With Staal, the Sabres add a sturdy, high-quality center. He’s not at that Ryan O’Reilly level any longer, but Staal gives Buffalo another adept one-two punch down the middle.

(Unless the Sabres view a 36-year-old Staal as more of a 3C at this point?)

Now, not every Sabres move should leave Eichel smiling.

Allowing Dominik Kahun to walk remains perplexing. While it’s a minor tweak, seeing solid defensive forward Johan Larsson leave for seemingly inferior veteran Cody Eakin isn’t so hot, either. You could also nitpick the Sabres selecting Jack Quinn at eighth overall in the 2020 NHL Draft, although that’s more likely to affect the wider future.

Quibbles aside, the Sabres made Eichel’s life easier by adding Hall and Staal.

If they want to keep Eichel smiling, then it’s likely about improving from within, though.

Can Sabres get more out of the rest of the roster?

Ultimately, there are some make-or-break factors that go beyond how Hall and Staal fit in.

  • Will the Sabres receive adequate goaltending?

Barring unforeseen changes, Buffalo’s rolling with the tandem of Linus Ullmark and Carter Hutton. While Ullmark brings higher expectations, a compressed schedule means the Sabres will likely need to lean on both. So will Hutton indeed bounce back after getting his vision issues settled?

  • A transfer of power from one Rasmus to the other.

For all the progress Krueger made -- subtle at times, or obvious -- he continued the Sabres’ puzzling trend of leaning heavily on deeply flawed defenseman Rasmus Ristolainen.

While it’s heartening that Ristolainen received less absurd ice time in 2019-20 (22:48 TOI average) than 2018-19 (24:38) and before (as much as 26:30 in 2017-18), that’s still too much Risto.

Rolling out Ristolainen so often is doubly puzzling when the superior Rasmus Dahlin saw his ice time sink (21:09 as a rookie to just 19:18 under Krueger). The Sabres didn’t drastically improve their defense this offseason, but can at least make some steps with wiser deployment.

  • Can other forwards rebound, or break through?
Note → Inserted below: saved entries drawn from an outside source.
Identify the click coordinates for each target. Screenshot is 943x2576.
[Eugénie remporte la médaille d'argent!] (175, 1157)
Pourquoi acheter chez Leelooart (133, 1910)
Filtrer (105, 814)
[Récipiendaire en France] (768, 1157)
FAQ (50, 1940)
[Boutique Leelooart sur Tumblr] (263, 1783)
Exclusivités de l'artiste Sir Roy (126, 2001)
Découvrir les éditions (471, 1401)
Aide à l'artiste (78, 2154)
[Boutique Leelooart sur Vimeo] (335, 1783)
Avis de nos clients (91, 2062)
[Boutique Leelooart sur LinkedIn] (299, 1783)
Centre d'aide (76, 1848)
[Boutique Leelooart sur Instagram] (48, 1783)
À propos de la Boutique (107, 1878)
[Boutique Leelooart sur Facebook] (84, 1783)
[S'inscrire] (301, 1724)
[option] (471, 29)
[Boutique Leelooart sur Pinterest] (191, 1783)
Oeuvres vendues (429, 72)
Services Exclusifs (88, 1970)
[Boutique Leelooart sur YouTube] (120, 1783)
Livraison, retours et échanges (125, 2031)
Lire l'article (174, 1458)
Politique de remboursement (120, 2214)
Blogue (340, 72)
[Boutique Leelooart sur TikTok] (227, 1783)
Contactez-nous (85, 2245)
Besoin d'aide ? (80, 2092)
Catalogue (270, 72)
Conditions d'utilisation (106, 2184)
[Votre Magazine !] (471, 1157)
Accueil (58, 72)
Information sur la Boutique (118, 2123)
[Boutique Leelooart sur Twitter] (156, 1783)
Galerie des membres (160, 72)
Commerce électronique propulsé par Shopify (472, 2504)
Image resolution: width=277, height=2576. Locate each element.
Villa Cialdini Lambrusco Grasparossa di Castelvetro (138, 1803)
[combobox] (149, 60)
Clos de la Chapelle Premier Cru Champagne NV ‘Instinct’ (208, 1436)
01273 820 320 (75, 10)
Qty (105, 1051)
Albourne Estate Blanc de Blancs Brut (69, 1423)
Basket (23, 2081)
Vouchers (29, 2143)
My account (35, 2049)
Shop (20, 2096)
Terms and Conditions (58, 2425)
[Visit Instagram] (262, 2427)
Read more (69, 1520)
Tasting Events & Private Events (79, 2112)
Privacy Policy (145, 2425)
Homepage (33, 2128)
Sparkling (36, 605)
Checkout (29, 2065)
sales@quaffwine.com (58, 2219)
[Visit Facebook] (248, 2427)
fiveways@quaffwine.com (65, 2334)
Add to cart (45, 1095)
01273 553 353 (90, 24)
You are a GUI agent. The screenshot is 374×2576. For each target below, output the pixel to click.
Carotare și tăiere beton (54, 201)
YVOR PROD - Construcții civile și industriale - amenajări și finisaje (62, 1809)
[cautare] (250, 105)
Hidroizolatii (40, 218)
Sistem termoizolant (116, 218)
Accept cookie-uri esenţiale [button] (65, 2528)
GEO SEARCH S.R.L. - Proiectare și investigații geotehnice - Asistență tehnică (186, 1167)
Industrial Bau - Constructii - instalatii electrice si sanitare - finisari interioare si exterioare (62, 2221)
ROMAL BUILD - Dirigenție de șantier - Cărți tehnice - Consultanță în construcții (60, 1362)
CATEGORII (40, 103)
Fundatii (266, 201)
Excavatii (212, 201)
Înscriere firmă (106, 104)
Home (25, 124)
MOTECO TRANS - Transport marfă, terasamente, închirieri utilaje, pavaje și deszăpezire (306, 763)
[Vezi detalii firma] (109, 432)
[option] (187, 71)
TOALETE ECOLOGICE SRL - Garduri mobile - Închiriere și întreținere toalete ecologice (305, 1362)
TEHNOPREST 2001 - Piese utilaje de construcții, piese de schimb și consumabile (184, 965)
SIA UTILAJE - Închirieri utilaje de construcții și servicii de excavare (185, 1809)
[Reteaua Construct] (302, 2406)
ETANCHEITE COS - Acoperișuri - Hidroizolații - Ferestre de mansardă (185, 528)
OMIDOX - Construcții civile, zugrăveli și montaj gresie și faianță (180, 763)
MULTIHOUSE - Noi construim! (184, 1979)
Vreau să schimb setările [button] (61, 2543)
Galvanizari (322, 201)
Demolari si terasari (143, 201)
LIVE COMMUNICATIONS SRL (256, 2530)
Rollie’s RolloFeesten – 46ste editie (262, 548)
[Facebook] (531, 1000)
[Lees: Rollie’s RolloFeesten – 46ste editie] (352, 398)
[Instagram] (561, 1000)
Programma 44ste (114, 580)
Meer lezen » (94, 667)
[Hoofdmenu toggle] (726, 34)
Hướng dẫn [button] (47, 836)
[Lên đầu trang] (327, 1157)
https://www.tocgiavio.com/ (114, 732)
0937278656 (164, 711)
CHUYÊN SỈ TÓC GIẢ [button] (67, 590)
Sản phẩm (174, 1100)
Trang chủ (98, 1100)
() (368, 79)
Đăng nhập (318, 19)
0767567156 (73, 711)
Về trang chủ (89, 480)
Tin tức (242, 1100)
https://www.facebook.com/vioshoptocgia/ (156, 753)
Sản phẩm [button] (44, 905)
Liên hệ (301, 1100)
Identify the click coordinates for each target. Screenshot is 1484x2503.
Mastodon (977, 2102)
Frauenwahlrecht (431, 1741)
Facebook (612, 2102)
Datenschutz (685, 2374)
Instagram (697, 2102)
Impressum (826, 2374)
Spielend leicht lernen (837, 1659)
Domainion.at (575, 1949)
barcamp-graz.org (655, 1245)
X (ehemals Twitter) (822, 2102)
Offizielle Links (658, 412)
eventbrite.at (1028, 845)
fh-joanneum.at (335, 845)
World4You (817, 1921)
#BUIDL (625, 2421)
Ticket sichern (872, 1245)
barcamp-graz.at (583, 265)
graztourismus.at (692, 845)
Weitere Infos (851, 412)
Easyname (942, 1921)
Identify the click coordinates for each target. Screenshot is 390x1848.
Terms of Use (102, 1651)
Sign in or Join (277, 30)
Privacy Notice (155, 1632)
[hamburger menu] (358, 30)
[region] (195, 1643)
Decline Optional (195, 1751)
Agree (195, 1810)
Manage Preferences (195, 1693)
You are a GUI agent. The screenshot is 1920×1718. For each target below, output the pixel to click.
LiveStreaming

Considering a $9 million cap hit that feels eternal, most Jeff Skinner news is bad news. But consider this: at least Skinner lacked the bounces (7.7 shooting percentage in 2019-20) that helped him earn such a payday (14.9 percent in 2018-19). While better puck luck won’t make Skinner worth $9M, it could at least set the stage for him to be a better contributor.

Also, maybe Casey Mittelstadt can look a bit like a high first-rounder (eighth overall in 2017) for the Sabres?

At 22, Mittelstadt is getting to the point where it’s less and less encouraging to just blurt out the word “potential” when people worry about those middling stats. If nothing else, the young forward has had plenty of time to work on his game. If we don’t see more from him soon, he might get thrown in the “possible bust” heap with former Sabres first-rounder Alex Nylander. Not good.

What if the Sabres still fall short?

The Taylor Hall signing is an interesting test case for Eichel’s outlook with the Sabres.

On one hand, only signing Hall for a year reduces risks. Considering Hall’s style of play, the physical toll really might slow him down the line. At 29, Staal may already be on decline.

So keeping that risk to just one year is smart. Yet, if things don’t work out, will Eichel and the Sabres merely be back to square one?

The future might not be all bad. While there’s uncertainty in net, both Ullmark and Hutton go off the books after 2020-21. The Sabres could look into a different goalie, perhaps someone like Frederik Andersen.

The slate is also pretty clean to explore other avenues, as Staal joins Hall in only being on the books for one season.

Overall, it’s understandable that Eichel is pleased with some of the Sabres’ offseason moves, but he still might need to be patient.